Copy out everything from the line containing "Select story_content/thumbnail.jpg entry" down to the end of the entries, keeping each line word for word.
┏━━
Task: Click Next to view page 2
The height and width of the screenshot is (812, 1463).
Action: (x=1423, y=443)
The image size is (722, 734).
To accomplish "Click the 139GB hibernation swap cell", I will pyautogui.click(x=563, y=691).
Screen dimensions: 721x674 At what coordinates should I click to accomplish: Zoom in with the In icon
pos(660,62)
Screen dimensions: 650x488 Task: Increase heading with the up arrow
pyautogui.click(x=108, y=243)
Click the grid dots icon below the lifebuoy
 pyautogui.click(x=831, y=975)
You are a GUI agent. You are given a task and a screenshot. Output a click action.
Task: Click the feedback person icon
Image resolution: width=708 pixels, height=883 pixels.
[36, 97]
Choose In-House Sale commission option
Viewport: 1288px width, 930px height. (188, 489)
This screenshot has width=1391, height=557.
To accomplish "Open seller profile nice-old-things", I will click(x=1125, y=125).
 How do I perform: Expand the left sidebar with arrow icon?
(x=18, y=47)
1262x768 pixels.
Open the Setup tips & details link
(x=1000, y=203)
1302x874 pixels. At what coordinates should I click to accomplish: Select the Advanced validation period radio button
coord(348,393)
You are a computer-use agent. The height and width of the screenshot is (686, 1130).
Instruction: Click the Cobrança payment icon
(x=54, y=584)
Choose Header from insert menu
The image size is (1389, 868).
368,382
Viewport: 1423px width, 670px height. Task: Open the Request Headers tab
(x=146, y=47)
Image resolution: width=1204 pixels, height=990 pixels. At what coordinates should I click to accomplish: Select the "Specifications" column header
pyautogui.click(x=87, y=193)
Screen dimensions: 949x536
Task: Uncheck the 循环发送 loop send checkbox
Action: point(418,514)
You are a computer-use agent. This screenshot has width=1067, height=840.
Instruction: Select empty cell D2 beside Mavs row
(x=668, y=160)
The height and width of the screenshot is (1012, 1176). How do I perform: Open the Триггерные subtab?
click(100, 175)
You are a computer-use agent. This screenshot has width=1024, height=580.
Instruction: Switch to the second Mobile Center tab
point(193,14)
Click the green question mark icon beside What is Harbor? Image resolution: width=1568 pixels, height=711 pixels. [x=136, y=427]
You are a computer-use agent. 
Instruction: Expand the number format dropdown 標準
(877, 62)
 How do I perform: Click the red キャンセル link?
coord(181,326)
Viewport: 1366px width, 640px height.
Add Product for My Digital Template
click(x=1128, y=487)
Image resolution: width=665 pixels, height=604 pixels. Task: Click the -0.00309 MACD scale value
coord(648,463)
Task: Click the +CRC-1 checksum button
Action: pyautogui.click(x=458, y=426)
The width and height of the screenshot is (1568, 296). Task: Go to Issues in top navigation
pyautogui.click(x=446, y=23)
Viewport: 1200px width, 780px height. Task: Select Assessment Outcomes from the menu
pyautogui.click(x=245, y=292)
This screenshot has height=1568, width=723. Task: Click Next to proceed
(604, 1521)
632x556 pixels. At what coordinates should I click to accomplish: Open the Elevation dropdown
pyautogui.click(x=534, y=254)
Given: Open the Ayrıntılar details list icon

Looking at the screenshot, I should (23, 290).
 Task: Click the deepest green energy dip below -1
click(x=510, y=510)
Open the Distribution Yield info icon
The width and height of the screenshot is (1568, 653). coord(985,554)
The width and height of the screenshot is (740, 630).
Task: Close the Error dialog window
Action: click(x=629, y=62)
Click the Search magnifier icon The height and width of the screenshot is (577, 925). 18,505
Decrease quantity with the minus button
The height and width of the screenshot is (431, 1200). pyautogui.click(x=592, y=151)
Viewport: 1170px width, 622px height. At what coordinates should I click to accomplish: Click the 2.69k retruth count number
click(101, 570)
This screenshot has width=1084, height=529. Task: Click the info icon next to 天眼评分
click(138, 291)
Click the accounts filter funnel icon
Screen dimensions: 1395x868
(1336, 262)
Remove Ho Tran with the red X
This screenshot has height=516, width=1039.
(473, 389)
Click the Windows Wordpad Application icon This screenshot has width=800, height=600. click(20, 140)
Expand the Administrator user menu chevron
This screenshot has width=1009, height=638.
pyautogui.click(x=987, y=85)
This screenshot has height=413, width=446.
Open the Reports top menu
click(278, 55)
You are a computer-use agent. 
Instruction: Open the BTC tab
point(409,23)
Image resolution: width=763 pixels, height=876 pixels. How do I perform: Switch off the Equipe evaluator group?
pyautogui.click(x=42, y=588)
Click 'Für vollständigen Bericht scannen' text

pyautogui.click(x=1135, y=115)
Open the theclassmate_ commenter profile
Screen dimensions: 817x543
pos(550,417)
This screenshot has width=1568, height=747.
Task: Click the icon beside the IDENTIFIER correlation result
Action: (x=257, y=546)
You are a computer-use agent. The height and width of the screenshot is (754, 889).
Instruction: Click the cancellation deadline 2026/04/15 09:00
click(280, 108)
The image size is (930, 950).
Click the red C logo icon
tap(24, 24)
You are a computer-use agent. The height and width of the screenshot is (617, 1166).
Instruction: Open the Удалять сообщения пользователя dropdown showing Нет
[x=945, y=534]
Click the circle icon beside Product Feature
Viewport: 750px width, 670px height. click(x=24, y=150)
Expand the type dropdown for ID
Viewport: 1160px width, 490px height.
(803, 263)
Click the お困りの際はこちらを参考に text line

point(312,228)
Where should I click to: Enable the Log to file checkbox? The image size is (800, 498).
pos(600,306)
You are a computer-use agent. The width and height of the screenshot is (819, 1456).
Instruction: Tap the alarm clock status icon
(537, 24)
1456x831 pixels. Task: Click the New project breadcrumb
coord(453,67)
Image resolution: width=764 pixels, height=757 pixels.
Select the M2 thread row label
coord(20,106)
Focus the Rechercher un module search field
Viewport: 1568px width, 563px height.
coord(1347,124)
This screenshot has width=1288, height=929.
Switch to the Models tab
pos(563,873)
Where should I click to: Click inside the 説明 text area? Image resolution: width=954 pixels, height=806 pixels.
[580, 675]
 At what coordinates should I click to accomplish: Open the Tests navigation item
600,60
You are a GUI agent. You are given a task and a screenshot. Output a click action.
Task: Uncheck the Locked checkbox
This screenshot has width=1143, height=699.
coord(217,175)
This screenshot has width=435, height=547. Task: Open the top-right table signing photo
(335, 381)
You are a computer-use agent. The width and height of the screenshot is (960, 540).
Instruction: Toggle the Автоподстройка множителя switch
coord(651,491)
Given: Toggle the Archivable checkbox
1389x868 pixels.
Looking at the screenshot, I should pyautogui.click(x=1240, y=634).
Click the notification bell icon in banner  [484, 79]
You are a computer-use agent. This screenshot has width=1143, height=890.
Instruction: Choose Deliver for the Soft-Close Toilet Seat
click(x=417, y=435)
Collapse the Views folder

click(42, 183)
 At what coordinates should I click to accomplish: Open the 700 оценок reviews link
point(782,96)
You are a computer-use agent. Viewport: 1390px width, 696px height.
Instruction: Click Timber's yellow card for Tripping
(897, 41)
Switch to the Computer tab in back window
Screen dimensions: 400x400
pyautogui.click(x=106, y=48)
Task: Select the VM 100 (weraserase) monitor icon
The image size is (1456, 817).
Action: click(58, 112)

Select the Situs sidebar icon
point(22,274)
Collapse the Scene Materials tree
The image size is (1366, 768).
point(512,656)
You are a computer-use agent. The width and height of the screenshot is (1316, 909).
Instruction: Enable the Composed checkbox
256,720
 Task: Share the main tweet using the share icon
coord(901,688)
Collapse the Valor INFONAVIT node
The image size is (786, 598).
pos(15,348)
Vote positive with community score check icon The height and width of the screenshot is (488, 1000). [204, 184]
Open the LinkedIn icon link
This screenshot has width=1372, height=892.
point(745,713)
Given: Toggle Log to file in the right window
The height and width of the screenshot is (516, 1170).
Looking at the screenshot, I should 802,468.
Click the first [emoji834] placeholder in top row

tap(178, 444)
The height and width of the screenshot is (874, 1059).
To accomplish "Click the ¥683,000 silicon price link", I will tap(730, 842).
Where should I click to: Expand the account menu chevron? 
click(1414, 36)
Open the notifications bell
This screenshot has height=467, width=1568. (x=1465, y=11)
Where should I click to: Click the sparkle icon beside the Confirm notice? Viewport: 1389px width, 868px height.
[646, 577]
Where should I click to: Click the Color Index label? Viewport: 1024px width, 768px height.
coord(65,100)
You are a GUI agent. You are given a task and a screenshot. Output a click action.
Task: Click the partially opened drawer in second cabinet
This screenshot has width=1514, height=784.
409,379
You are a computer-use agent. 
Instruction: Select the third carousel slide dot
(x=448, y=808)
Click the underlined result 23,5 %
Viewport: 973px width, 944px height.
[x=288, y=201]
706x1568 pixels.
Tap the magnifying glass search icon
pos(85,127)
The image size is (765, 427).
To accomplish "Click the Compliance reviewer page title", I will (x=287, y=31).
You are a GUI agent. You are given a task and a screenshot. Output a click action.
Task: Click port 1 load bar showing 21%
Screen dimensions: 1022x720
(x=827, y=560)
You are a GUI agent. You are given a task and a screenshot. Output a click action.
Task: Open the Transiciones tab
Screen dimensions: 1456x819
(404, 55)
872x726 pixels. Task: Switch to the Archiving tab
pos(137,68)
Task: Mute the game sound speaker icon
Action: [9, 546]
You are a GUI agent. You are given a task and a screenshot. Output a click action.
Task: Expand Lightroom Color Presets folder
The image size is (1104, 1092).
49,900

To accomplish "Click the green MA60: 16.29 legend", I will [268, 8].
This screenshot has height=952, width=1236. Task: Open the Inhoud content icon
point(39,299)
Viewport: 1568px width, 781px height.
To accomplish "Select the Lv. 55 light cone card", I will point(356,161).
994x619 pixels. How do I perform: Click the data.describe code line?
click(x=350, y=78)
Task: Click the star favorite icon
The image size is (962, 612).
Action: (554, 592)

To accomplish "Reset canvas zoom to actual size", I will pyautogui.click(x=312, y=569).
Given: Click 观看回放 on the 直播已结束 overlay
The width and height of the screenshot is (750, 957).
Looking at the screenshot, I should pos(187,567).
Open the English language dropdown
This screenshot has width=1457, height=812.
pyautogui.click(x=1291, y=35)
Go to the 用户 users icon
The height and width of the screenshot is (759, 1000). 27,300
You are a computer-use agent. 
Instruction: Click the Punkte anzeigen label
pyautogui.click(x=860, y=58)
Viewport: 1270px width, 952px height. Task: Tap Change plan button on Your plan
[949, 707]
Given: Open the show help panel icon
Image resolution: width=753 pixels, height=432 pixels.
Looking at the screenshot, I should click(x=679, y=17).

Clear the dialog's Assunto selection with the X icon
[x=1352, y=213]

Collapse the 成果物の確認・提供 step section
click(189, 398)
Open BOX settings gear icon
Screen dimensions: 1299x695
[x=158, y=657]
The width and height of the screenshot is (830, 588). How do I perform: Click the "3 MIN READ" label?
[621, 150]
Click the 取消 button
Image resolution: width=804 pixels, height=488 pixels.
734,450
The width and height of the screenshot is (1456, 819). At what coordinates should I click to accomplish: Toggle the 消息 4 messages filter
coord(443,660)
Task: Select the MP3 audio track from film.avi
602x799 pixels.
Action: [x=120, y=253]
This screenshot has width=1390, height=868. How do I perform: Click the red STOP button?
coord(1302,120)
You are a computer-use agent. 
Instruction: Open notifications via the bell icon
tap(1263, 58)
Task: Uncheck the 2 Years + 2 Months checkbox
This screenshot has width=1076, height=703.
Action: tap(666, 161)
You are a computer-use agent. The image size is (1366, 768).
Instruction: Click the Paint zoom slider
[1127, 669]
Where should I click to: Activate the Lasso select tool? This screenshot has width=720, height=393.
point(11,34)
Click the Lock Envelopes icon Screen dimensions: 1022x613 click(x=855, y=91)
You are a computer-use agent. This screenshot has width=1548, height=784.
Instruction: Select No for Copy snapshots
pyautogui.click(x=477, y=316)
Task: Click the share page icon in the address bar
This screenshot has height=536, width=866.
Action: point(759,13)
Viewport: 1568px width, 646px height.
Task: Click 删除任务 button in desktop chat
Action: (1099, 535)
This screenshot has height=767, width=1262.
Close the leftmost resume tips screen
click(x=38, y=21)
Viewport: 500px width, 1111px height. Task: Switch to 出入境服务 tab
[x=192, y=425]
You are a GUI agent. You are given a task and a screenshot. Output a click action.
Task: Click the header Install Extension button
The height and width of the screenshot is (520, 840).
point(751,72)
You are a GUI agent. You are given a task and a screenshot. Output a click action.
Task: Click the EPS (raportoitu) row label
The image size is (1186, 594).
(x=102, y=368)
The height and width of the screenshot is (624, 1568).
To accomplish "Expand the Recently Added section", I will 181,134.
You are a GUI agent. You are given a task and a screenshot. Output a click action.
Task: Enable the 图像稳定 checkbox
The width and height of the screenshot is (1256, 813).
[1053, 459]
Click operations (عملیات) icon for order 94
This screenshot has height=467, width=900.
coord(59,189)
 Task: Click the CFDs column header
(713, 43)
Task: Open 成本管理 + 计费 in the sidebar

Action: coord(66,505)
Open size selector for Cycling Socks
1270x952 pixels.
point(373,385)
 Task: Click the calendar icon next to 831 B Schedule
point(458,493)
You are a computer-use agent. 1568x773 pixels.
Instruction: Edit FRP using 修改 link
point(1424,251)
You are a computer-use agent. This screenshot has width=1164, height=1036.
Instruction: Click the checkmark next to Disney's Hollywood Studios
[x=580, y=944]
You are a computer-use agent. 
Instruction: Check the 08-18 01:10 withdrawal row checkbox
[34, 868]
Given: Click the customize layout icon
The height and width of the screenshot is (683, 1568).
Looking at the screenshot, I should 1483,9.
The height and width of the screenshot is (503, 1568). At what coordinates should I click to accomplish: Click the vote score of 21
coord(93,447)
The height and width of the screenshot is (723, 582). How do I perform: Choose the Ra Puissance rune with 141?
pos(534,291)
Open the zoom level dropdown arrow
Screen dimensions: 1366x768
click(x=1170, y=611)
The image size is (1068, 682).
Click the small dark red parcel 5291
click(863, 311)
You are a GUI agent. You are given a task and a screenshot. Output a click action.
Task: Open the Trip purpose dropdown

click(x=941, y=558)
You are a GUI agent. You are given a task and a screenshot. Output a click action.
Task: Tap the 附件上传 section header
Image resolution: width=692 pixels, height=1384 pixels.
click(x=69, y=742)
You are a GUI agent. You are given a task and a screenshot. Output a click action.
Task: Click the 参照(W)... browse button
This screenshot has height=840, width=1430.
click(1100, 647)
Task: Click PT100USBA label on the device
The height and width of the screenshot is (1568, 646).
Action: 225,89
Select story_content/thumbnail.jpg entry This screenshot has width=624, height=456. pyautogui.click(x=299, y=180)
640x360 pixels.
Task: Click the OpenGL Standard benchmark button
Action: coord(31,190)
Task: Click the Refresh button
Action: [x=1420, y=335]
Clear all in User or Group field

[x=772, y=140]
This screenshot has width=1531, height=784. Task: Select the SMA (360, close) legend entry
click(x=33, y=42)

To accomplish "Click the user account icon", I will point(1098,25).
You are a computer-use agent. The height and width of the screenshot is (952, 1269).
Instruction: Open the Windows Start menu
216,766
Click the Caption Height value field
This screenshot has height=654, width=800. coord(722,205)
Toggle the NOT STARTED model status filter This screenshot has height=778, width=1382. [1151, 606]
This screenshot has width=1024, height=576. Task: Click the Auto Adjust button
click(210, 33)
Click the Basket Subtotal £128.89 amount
┗━━
** Answer to the problem **
Select story_content/thumbnail.jpg entry This screenshot has width=624, height=456. pyautogui.click(x=299, y=180)
640x360 pixels.
Task: Click the OpenGL Standard benchmark button
Action: coord(31,190)
Task: Click the Refresh button
Action: [x=1420, y=335]
Clear all in User or Group field

[x=772, y=140]
This screenshot has width=1531, height=784. Task: Select the SMA (360, close) legend entry
click(x=33, y=42)

To accomplish "Click the user account icon", I will point(1098,25).
You are a computer-use agent. The height and width of the screenshot is (952, 1269).
Instruction: Open the Windows Start menu
216,766
Click the Caption Height value field
This screenshot has height=654, width=800. coord(722,205)
Toggle the NOT STARTED model status filter This screenshot has height=778, width=1382. [1151, 606]
This screenshot has width=1024, height=576. Task: Click the Auto Adjust button
click(210, 33)
Click the Basket Subtotal £128.89 amount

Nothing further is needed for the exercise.